An application of multivariate total positivity to peacocks

TL;DR

This paper applies multivariate total positivity theory to identify new families of peacocks, introducing the concept of strong conditional monotonicity and demonstrating its relation to MTP2 random vectors and certain stochastic processes.

Contribution

It introduces the notion of strong conditional monotonicity and shows that MTP2 random vectors are SCM, expanding the class of processes known to exhibit peacock properties.

Findings

MTP2 random vectors are strongly conditionally monotone.

Processes with MTP2 marginals include those with independent, log-concave increments.
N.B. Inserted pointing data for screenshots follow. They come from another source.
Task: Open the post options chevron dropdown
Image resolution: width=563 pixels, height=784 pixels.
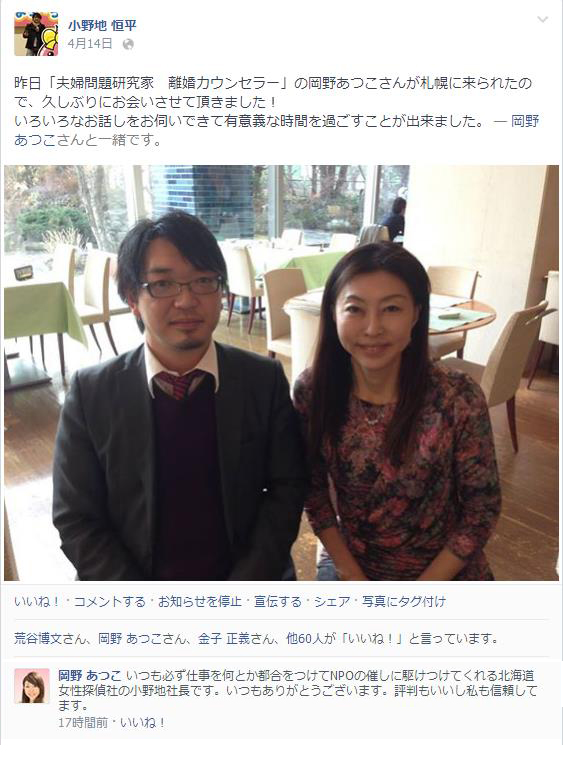Action: pyautogui.click(x=542, y=20)
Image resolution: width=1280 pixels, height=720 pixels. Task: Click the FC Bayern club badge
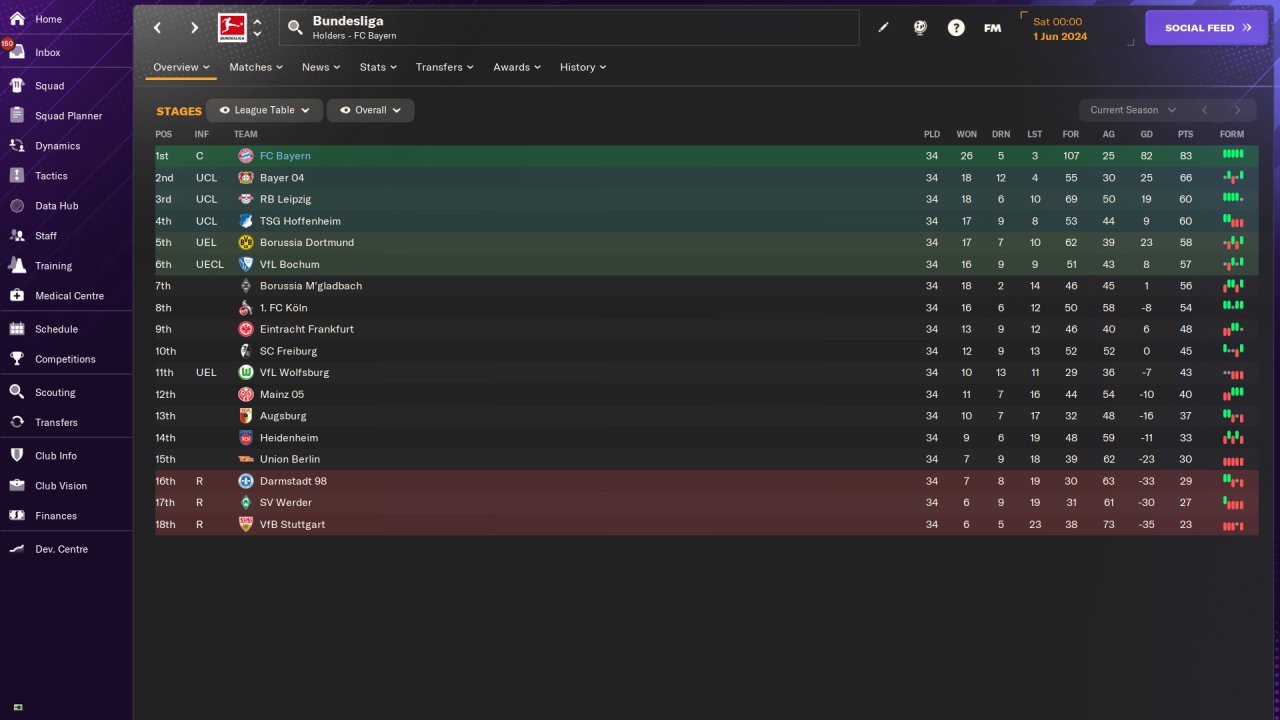[246, 156]
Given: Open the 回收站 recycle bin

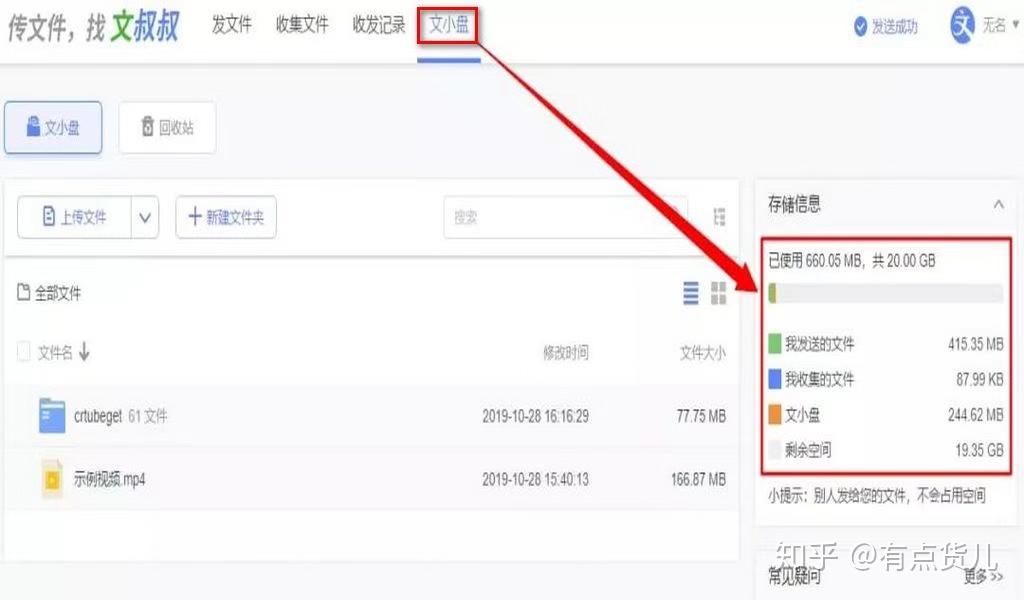Looking at the screenshot, I should click(166, 128).
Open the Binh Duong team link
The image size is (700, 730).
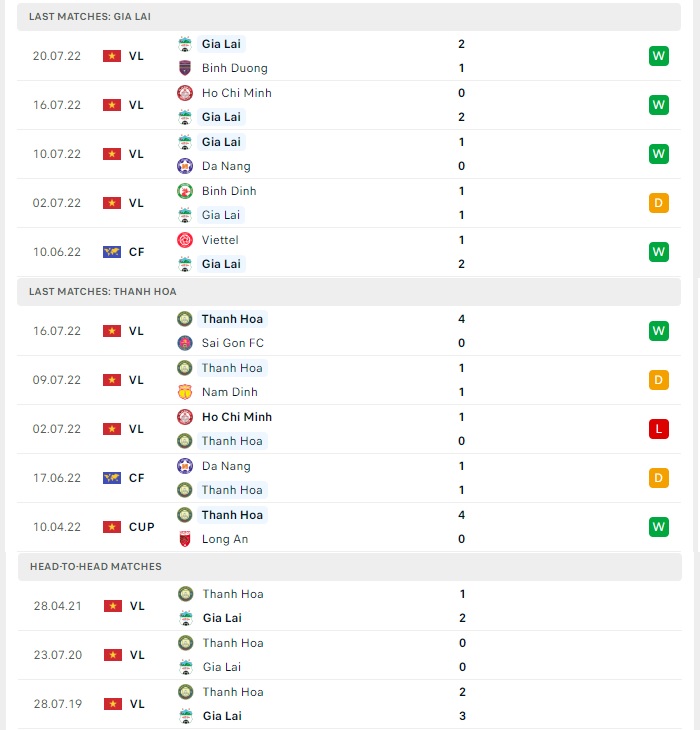point(235,68)

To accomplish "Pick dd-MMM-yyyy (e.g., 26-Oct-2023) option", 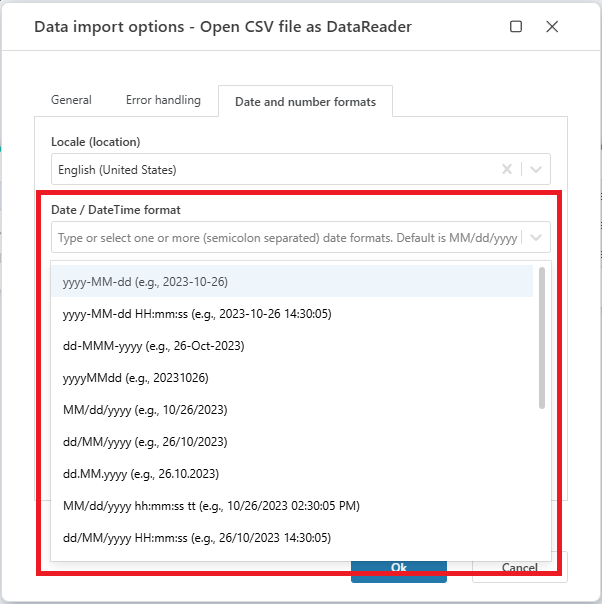I will 292,346.
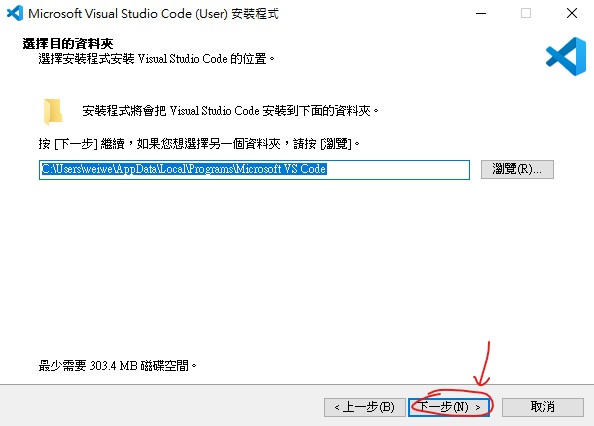
Task: Click the 選擇目的資料夾 heading
Action: coord(68,44)
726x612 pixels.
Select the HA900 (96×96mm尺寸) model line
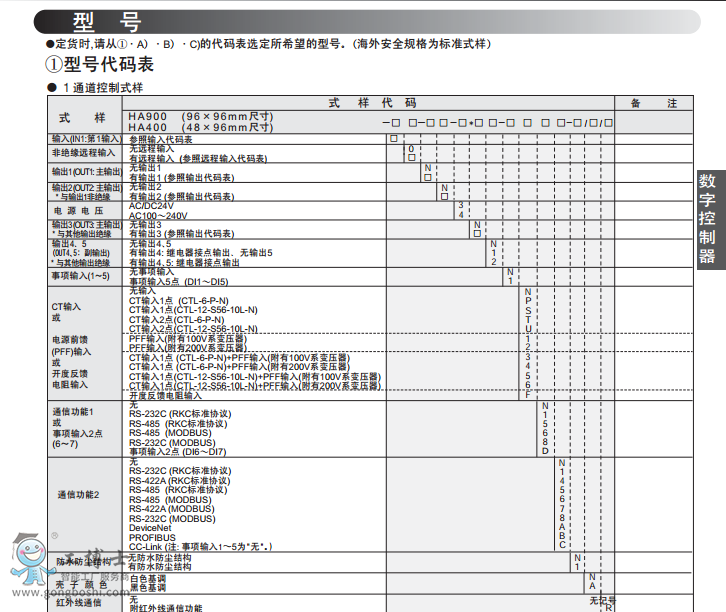(x=200, y=117)
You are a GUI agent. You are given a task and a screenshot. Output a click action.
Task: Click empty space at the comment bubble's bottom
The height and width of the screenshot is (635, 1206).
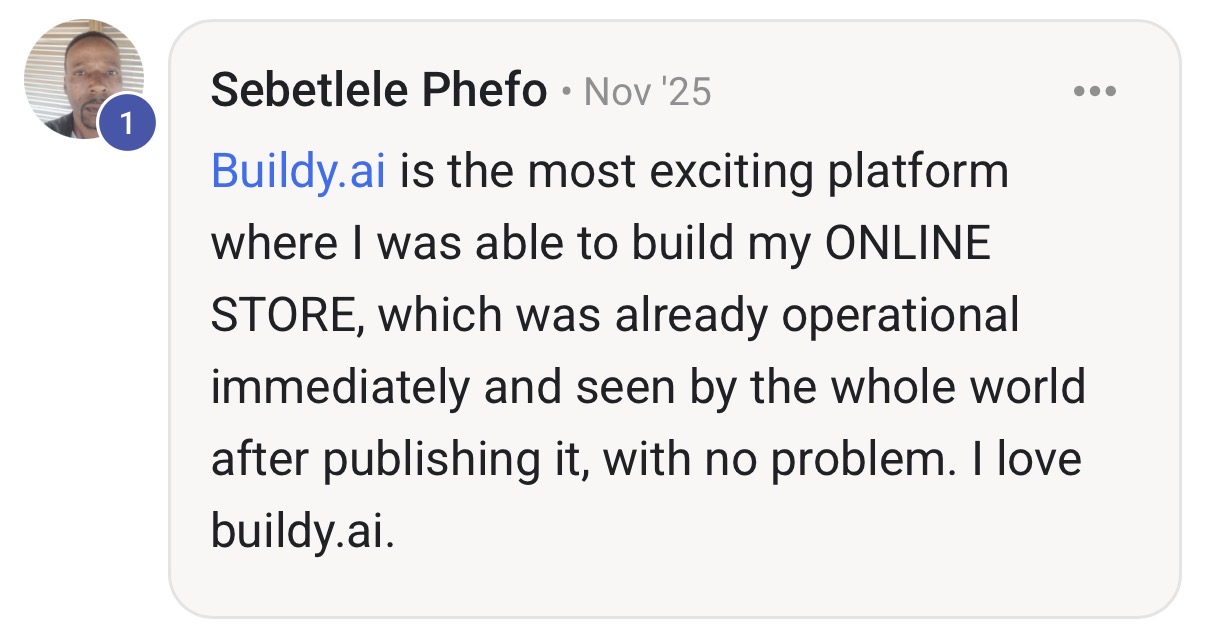tap(674, 586)
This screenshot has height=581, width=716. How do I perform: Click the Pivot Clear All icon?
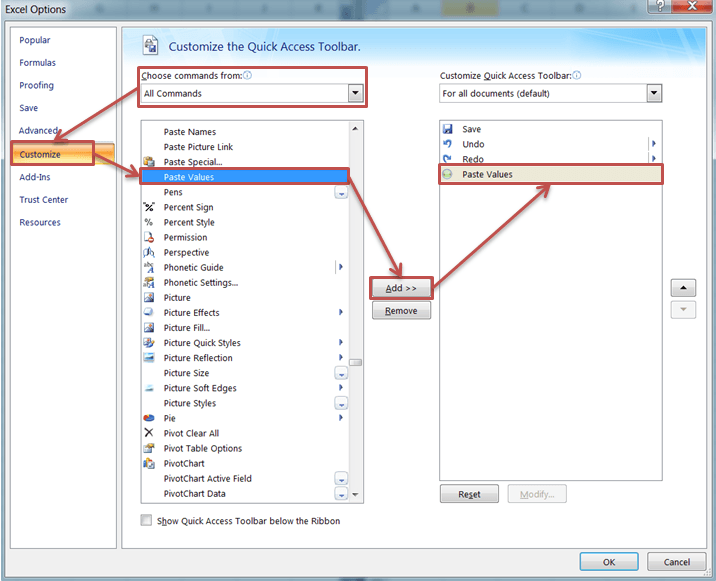pos(149,433)
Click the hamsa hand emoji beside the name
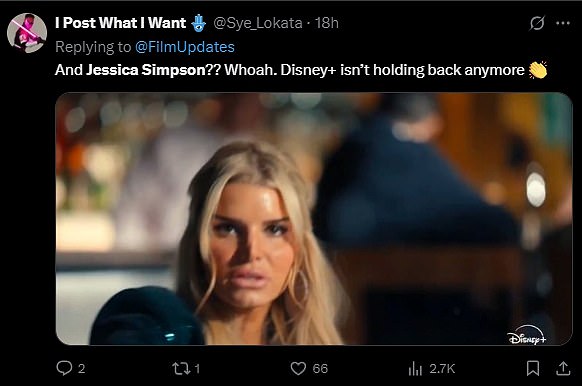Screen dimensions: 582x386 point(199,23)
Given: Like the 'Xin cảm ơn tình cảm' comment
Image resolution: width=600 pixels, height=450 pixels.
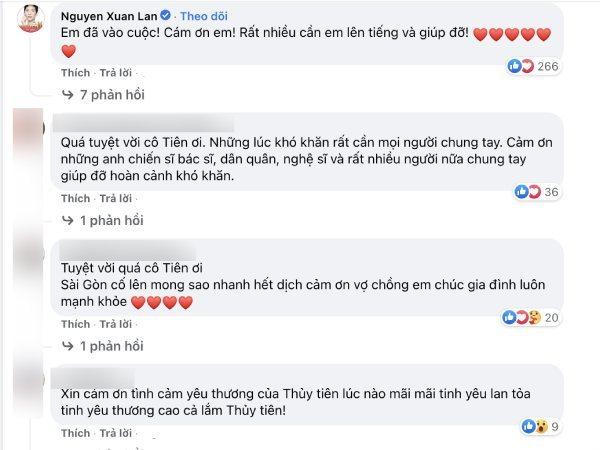Looking at the screenshot, I should (75, 433).

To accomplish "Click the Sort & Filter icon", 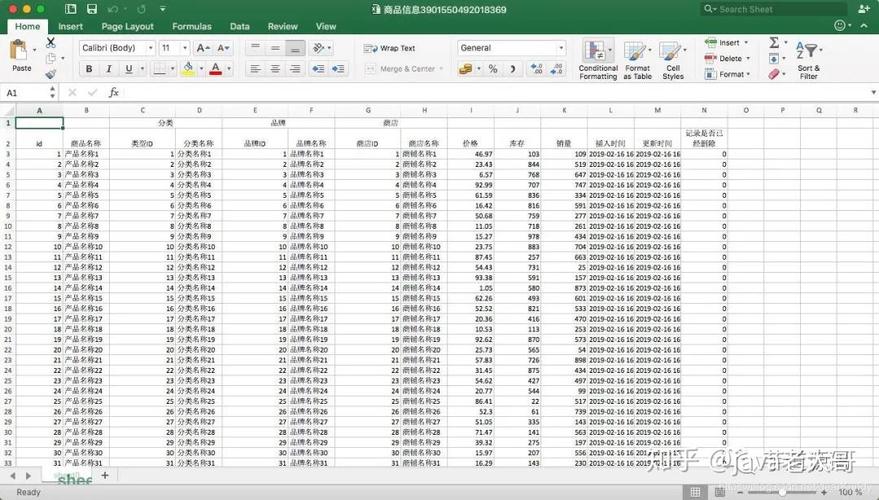I will [808, 58].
Diffusions with absolutely continuous transition kernels are SCM.

Abstract

We use multivariate total positivity theory to exhibit new families of peacocks. As the authors of \cite{HPRY}, our guiding example is the result of Carr-Ewald-Xiao \cite{CEX}. We shall introduce the notion of strong conditional monotonicity. This concept is strictly more restrictive than the conditional monotonicity as defined in \cite{HPRY} (see also \cite{Be}, \cite{BPR1} and \cite{ShS1}). There are many random vectors which are strongly conditionally monotone (SCM). Indeed, we shall prove that multivariate totally positive of order 2 (MTP$_2$) random vectors are SCM. As a consequence, stochastic processes with MTP$_2$ finite-dimensional marginals are SCM. This family includes processes with independent and log-concave increments, and one-dimensional diffusions which have absolutely continuous transition kernels.